Your task: Take each line in the entries below that holds "will" and show it.

*** Opening of Records shown ***

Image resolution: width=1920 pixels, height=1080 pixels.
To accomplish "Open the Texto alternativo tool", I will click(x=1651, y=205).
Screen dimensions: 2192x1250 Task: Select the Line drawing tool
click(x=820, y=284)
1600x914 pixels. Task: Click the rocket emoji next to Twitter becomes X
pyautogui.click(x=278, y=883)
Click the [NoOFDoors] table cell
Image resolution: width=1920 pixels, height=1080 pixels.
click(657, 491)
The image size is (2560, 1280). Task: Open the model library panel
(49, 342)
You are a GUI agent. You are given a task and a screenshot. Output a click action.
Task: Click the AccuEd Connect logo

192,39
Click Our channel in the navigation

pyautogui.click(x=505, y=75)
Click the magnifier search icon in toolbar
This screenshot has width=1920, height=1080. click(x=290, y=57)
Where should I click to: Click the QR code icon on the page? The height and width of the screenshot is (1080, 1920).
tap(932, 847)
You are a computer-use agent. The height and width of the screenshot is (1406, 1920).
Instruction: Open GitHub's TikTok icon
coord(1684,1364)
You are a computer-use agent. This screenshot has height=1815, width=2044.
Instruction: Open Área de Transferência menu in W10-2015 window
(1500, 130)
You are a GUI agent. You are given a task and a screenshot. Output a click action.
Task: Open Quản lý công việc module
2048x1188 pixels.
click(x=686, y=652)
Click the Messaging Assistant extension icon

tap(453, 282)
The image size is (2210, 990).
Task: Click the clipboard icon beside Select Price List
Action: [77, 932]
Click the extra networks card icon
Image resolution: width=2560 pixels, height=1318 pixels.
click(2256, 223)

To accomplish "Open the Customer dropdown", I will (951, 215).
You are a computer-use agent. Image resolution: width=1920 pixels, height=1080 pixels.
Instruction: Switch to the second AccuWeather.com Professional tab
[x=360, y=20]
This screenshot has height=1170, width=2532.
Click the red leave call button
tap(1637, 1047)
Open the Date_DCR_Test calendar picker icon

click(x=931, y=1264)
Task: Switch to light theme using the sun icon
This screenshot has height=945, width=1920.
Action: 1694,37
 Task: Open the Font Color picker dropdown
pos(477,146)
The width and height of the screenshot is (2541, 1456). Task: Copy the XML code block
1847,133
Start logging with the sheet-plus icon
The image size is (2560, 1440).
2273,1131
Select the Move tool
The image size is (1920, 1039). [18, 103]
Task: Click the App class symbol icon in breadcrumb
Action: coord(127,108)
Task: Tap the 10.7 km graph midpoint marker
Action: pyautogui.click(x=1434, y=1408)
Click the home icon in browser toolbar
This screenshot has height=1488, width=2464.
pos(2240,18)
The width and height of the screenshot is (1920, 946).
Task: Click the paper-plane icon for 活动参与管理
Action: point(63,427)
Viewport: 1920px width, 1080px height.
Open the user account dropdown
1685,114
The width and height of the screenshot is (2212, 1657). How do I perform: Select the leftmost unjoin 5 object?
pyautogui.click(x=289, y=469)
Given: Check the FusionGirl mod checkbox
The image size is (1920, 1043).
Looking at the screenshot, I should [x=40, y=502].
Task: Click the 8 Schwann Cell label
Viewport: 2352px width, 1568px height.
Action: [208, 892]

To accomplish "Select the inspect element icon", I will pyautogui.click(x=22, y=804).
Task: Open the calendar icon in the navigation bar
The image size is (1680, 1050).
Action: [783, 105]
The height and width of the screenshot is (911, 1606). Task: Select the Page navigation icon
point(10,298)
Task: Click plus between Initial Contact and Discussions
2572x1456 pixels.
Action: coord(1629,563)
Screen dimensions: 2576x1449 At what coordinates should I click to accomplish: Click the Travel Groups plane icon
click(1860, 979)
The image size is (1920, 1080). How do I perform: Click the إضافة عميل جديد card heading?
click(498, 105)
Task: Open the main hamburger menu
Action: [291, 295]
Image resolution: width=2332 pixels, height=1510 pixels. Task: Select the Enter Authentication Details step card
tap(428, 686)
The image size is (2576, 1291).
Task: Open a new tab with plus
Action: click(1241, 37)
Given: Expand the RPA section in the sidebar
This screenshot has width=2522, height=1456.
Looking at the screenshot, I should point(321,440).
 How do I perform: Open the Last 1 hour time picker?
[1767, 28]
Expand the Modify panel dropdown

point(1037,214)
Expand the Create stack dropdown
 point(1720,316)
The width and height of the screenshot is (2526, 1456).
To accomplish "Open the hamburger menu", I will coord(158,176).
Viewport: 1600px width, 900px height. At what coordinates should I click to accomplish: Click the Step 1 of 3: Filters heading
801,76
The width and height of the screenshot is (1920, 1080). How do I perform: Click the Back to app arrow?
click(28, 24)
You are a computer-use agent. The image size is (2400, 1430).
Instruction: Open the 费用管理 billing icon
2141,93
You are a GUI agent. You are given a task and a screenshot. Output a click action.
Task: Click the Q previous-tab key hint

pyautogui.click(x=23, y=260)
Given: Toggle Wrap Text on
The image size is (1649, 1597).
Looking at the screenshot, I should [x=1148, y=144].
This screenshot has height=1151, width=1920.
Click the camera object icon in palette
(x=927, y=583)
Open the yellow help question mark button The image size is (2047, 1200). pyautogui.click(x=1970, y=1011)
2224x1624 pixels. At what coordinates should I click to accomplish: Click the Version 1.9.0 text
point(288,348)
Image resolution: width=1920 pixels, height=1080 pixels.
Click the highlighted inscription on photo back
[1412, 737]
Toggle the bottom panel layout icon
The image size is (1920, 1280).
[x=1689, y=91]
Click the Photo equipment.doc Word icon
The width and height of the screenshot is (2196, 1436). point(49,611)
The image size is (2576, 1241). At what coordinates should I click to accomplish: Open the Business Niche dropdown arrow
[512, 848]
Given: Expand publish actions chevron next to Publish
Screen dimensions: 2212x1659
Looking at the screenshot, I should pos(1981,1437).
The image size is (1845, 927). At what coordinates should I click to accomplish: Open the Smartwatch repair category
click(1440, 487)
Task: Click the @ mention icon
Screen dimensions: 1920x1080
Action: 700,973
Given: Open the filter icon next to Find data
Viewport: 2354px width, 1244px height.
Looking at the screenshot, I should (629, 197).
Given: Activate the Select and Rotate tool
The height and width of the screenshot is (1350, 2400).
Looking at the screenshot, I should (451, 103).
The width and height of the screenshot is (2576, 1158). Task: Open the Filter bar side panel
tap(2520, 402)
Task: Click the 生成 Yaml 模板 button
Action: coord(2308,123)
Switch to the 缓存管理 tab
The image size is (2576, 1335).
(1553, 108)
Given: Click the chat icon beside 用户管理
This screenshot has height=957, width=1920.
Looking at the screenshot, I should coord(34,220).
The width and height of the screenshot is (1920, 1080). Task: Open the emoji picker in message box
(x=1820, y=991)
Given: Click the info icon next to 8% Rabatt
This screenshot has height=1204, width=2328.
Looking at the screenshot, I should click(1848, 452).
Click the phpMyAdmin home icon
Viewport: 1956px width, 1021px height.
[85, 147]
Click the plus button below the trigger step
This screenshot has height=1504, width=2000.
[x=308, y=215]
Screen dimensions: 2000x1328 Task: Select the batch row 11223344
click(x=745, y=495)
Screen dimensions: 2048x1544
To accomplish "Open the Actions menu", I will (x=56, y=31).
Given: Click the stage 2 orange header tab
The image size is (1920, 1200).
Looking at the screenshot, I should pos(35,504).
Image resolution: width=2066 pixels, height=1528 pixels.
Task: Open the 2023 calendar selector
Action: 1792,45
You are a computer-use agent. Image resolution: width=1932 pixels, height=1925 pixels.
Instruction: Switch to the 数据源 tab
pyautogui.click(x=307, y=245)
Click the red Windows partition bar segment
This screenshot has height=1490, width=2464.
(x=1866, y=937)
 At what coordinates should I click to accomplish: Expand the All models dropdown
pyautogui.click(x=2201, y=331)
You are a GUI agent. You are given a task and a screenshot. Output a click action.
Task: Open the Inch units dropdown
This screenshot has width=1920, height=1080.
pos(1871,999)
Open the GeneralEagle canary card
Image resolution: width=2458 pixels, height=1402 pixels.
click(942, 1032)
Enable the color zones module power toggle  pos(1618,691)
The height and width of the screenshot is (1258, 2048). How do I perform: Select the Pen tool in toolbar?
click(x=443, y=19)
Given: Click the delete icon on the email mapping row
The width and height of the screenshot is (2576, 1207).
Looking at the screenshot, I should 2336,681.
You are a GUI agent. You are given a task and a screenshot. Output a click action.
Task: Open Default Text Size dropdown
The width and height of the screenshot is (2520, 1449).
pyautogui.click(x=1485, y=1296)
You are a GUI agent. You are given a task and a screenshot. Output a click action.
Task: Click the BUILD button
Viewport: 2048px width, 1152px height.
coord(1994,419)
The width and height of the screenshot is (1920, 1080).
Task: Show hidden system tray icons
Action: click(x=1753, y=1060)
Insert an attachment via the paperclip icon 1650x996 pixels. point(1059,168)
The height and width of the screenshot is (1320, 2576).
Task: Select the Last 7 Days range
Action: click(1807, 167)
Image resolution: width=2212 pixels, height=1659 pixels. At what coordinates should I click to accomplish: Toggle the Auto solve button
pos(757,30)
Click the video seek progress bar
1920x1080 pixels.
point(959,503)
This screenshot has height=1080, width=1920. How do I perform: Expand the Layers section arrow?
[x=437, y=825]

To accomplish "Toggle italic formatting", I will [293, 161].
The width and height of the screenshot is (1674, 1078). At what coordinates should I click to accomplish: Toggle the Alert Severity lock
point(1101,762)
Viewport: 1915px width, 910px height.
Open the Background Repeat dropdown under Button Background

*** Close of Records shown ***

Solved exercise:
To accomplish "Open the Texto alternativo tool", I will click(x=1651, y=205).
To accomplish "Open the Customer dropdown", I will (951, 215).
To accomplish "Select the inspect element icon", I will pyautogui.click(x=22, y=804).
To accomplish "Open the hamburger menu", I will coord(158,176).
To accomplish "Open the Actions menu", I will (x=56, y=31).
To accomplish "Toggle italic formatting", I will [293, 161].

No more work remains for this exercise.